Resources

People often ask me "How did you learn how to hack?" The answer: by reading. This page is a collection of the blog posts and other articles that I have accumulated over the years of my journey. Enjoy!

Decentralized Autonomous Organizations (DAOs) are on-chain entities that can manage decisions and capital like companies do. The upside is that the formation of a DAO is much easier than a regular company. The article has many exploit types but I enjoyed the softer vulnerability on it personally versus the classic reentrancy and flash loan issues. So, that's what I'm going to post.

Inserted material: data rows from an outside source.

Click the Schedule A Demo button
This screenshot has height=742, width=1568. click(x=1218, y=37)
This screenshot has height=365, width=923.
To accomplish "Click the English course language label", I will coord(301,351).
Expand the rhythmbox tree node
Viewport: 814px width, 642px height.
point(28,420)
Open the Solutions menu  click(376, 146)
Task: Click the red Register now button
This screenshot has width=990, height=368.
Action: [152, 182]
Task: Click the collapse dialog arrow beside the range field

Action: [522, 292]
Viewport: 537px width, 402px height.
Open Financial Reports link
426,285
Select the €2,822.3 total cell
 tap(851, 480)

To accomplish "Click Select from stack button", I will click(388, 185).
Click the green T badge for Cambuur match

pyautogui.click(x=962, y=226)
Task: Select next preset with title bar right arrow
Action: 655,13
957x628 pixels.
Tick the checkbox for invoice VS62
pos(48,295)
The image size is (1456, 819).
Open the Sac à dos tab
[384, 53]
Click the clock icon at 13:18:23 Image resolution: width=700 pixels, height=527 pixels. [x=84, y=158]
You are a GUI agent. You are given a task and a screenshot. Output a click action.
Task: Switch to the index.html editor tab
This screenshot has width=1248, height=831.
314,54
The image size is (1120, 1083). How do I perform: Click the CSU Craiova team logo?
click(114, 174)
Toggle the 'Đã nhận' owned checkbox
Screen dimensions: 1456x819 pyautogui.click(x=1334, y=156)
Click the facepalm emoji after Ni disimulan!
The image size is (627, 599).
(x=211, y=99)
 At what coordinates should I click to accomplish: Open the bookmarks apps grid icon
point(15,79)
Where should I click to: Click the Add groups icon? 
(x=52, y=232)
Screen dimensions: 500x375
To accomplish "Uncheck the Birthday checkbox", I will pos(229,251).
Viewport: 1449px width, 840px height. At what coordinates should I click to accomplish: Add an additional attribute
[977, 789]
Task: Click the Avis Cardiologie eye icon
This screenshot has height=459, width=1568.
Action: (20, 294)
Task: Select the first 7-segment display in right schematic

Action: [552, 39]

Proposal execution is typically decentralized. Since this was the case after a Sonne Finance governance approval, the execution to add markets should have been fine. The order of operations really mattered. By doing things out of order, $20 was stolen from the market. To resolve this, ensure that multi-step proposals happen in the specific order TOGETHER.

The next thing to consider are the proposals themselves. Since it's decentralized, anyone can make a proposal. Ensuring that these aren't approved for funky business is crucial for not getting completely pwned. Tornado Cash had a proposal for C503893 and one that claimed to be the same with a slight upgrade to it to destroy the old contract. In reality, the proposal deployed a different contract at the same location as the original proposal to add a backdoor to the system.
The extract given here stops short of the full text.